« Manman mwen mouri jodi a. Se dwe yè pito. Mwen pa konnen. Mwen resevwa yon telegram Azil la : « Mère décédée. Enterrement demain. Sentiments distingués. » Bagay sa pa vle anyen. Siman se yè vrèman. »
(En français : « Aujourd’hui, maman est morte. Ou peut-être hier, je ne sais pas. J’ai reçu un télégramme de l’asile : « Mère décédée. Enterrement demain. Sentiments distingués. » Cela ne veut rien dire. C’était peut-être hier. »)

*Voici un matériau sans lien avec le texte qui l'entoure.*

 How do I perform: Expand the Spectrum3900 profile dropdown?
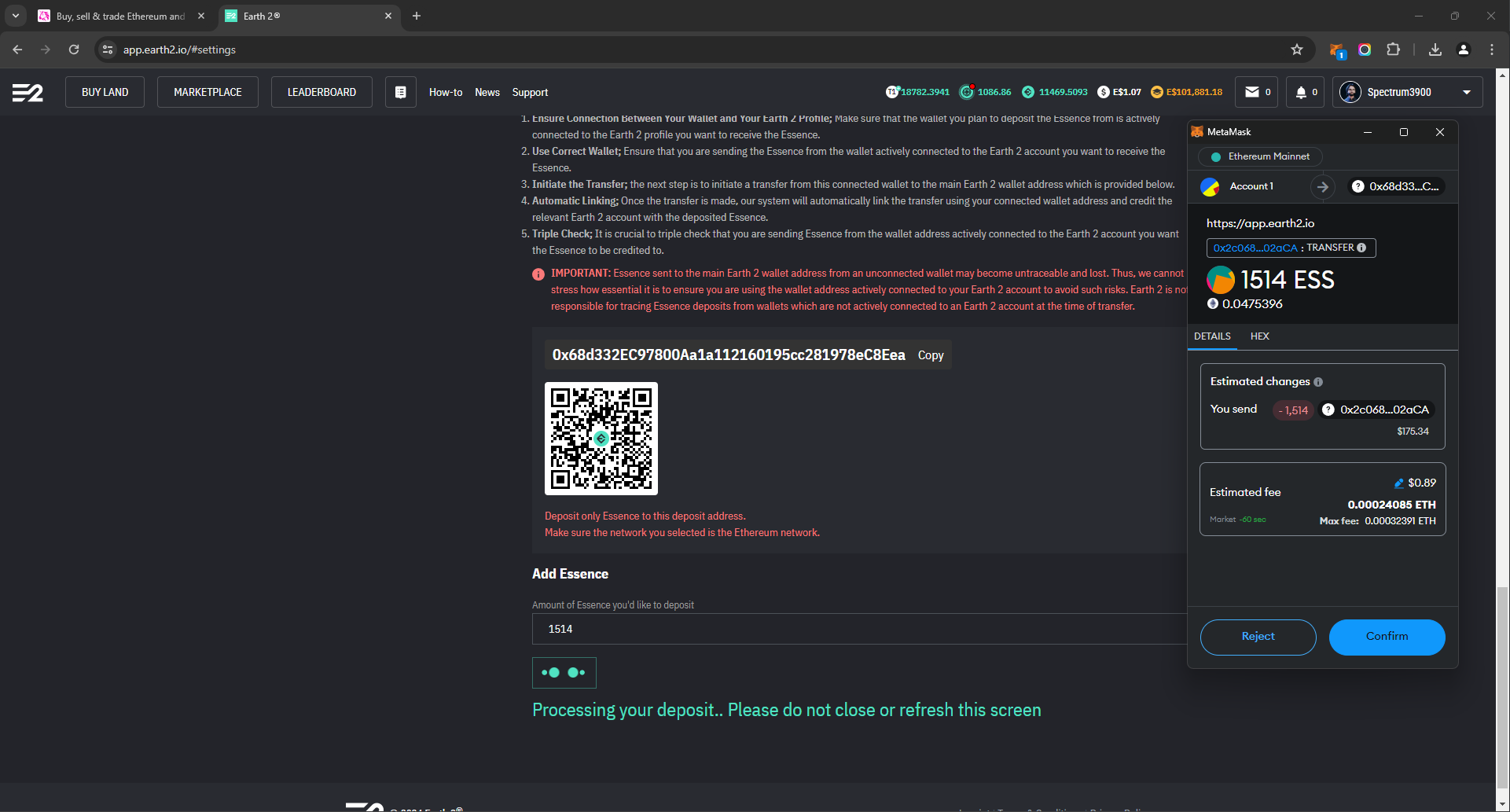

Etranje ! traduction de Guy Junior Régis, est édité par les Presses nationales d’Haïti. C’est l’une des 54 langues de traduction de L’Étranger nous apprend Le Dictionnaire Albert Camus, dirigé par Jeanyves Guérin, parmi lesquelles, outre le créole ou l’arabe, l’asturien, le basque, le khmer, le malgache, le népalais, l’occitan, l’oriya (langue d’Inde), le sinhala (langue du Sri Lanka). En cours une version en arabe algérien par Akram Belkaïd.
En France, avec 6,7 millions d’exemplaires, L’Étranger est le premier livre par ses ventes. Au Japon, il ne s’est vendu qu’à… 4 millions d’exemplaires ! (p. 754 du Dictionnaire Camus).